WORK INSTRUCTION:
For the data below, give again exactly the lines from the one containing "This screenshot has width=1232, height=968." through the one containing "This screenshot has width=1512, height=784.", both ends included, and no others.

[Saved data entries]
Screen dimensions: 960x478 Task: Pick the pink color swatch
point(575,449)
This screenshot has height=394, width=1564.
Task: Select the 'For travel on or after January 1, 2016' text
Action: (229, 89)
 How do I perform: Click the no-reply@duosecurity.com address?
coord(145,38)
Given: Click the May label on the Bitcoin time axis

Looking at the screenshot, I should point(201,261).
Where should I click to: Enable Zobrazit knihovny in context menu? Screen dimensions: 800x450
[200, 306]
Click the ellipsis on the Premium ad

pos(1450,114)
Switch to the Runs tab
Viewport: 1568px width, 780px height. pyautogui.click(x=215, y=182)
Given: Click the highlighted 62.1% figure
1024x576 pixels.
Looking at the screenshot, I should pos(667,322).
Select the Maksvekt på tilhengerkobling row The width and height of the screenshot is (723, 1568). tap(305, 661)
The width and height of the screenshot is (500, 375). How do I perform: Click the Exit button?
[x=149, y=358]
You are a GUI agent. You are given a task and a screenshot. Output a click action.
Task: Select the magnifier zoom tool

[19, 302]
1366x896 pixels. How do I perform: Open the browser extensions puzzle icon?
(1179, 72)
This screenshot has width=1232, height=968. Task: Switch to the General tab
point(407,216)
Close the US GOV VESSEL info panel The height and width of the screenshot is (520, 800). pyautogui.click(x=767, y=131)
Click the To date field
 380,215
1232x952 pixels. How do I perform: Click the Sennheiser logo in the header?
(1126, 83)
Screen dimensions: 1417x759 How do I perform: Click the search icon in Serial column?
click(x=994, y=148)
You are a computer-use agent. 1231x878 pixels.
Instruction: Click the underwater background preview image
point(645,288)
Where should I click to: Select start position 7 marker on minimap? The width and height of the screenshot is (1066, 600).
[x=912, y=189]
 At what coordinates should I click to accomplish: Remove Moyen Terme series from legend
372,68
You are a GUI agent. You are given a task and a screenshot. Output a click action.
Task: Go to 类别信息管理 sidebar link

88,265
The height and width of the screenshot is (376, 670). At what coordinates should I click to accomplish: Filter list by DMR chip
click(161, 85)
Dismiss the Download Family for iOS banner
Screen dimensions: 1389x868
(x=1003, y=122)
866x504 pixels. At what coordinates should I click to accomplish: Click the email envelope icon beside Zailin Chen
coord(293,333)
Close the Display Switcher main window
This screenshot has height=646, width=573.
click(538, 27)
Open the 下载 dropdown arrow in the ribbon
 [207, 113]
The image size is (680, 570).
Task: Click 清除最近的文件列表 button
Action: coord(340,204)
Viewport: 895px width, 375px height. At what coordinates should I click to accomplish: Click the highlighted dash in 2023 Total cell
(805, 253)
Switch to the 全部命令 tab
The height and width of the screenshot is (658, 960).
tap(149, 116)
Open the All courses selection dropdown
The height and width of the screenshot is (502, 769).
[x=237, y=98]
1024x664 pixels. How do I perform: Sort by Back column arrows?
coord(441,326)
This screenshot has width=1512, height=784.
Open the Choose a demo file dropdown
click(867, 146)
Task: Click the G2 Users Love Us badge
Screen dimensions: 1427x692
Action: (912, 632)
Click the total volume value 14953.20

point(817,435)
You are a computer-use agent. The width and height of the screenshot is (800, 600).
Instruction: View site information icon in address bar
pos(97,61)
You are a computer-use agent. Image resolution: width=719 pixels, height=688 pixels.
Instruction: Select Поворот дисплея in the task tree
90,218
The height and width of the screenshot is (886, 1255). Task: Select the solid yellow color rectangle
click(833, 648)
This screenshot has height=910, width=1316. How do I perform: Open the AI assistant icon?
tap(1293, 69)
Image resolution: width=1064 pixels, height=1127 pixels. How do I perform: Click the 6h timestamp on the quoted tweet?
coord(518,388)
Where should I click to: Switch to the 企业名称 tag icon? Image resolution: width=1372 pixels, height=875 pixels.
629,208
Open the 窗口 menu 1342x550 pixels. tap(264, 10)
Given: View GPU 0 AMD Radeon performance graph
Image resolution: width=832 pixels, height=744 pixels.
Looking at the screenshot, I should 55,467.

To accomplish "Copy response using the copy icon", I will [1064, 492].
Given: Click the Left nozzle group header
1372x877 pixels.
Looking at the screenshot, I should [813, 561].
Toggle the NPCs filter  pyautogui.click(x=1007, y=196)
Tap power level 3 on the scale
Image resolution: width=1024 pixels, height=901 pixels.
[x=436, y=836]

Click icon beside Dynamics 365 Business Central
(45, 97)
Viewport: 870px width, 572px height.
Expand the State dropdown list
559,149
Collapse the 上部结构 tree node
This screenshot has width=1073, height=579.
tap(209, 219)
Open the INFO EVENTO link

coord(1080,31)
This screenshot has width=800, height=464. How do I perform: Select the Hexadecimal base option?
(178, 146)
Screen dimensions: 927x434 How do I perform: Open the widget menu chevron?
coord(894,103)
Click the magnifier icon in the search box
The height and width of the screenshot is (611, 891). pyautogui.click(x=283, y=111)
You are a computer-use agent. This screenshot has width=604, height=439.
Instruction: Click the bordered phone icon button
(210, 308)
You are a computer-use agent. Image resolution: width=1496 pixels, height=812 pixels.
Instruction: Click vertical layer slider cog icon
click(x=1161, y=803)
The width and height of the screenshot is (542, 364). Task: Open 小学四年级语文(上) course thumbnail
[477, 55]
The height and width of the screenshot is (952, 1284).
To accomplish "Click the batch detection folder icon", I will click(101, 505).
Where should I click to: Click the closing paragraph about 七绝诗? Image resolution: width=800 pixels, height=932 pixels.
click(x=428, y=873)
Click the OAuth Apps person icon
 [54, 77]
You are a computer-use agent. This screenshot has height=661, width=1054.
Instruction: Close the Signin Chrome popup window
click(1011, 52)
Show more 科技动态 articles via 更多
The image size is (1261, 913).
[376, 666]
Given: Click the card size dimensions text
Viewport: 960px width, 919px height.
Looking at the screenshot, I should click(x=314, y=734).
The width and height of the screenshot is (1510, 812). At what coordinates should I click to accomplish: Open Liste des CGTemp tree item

RESPONSE TO THIS TASK:
This screenshot has width=1232, height=968. Task: Switch to the General tab
point(407,216)
Close the US GOV VESSEL info panel The height and width of the screenshot is (520, 800). pyautogui.click(x=767, y=131)
Click the To date field
 380,215
1232x952 pixels. How do I perform: Click the Sennheiser logo in the header?
(1126, 83)
Screen dimensions: 1417x759 How do I perform: Click the search icon in Serial column?
click(x=994, y=148)
You are a computer-use agent. 1231x878 pixels.
Instruction: Click the underwater background preview image
point(645,288)
Where should I click to: Select start position 7 marker on minimap? The width and height of the screenshot is (1066, 600).
[x=912, y=189]
 At what coordinates should I click to accomplish: Remove Moyen Terme series from legend
372,68
You are a GUI agent. You are given a task and a screenshot. Output a click action.
Task: Go to 类别信息管理 sidebar link

88,265
The height and width of the screenshot is (376, 670). At what coordinates should I click to accomplish: Filter list by DMR chip
click(161, 85)
Dismiss the Download Family for iOS banner
Screen dimensions: 1389x868
(x=1003, y=122)
866x504 pixels. At what coordinates should I click to accomplish: Click the email envelope icon beside Zailin Chen
coord(293,333)
Close the Display Switcher main window
This screenshot has height=646, width=573.
click(538, 27)
Open the 下载 dropdown arrow in the ribbon
 [207, 113]
The image size is (680, 570).
Task: Click 清除最近的文件列表 button
Action: coord(340,204)
Viewport: 895px width, 375px height. At what coordinates should I click to accomplish: Click the highlighted dash in 2023 Total cell
(805, 253)
Switch to the 全部命令 tab
The height and width of the screenshot is (658, 960).
tap(149, 116)
Open the All courses selection dropdown
The height and width of the screenshot is (502, 769).
[x=237, y=98]
1024x664 pixels. How do I perform: Sort by Back column arrows?
coord(441,326)
This screenshot has width=1512, height=784.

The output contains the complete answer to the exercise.